Außenstürmer Nathan Ngoumou, der im Sommer vom FC Toulouse zu Borussia Mönchengladbach gewechselt ist, bestätigt das. „In Frankreich versuchen viele Klubs offensive Spieler zu entwickeln, die dann den Schritt in eine andere Liga wagen. Spieler wie Coman oder Diaby, die in der A-Nationalmannschaft spielen, sind Vorbilder für mich“, sagte U21-Nationalspieler Nathan Ngoumou. Er ist nicht der einzige junge Franzose in Gladbach, sein Kumpel aus Toulouse-Zeiten, Manu Koné (20), kam 2021, seit 2019 ist Marcus Thuram (24), Sohn des französischen Rekordnationalspielers Lilian Thuram am Niederrhein tätig.

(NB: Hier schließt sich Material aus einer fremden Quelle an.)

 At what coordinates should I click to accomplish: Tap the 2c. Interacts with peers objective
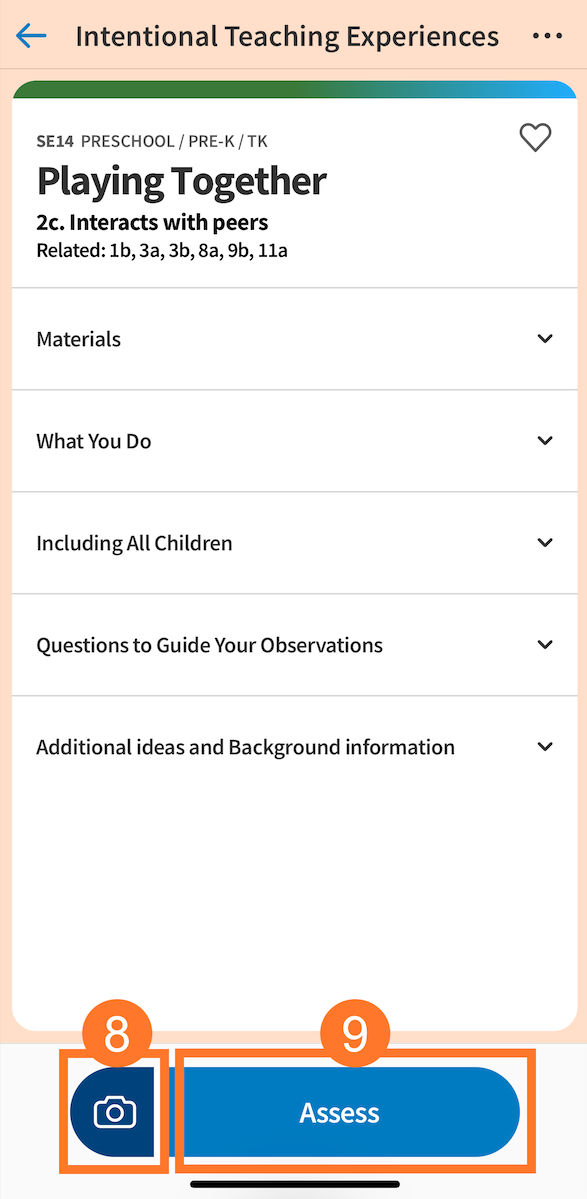(152, 222)

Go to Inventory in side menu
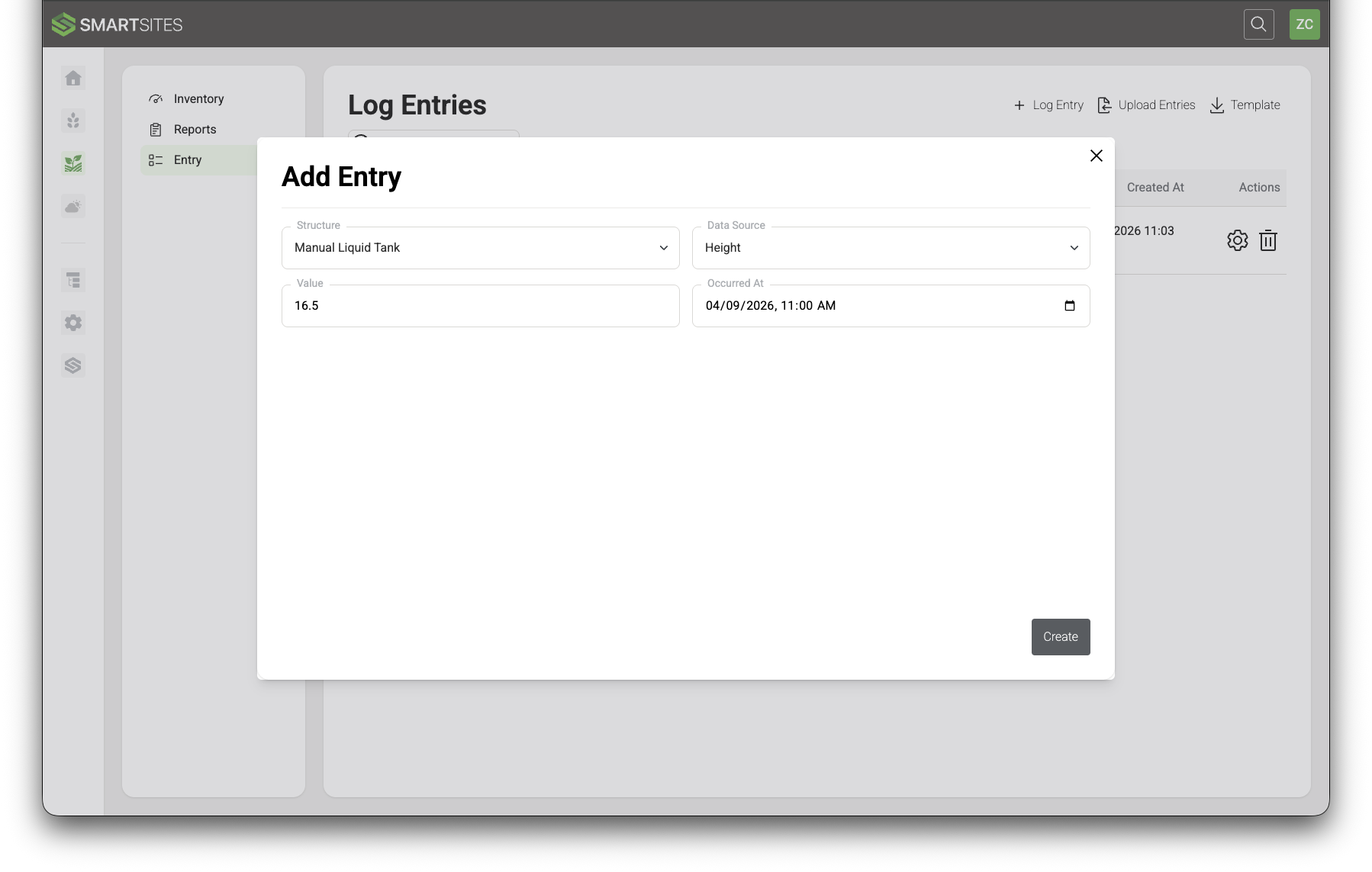198,99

„Wir müssen aufpassen“, sagt Schäfer. „Es ist wichtig, dass wir unsere Talente im Blick haben und unsere Ausbildungswege immer wieder hinterfragen. Sonst haben wir das Problem, das wir schon 2000 hatten: Da haben wir nach dem WM-Sieg 1990 den Anschluss verpasst, als sich der Fußball verändert hat. Schon 1994 in den USA waren die Warnsignale da, aber wir haben sie nicht gesehen“, erinnert Schäfer an das Aus in den USA im Viertelfinale gegen Bulgarien.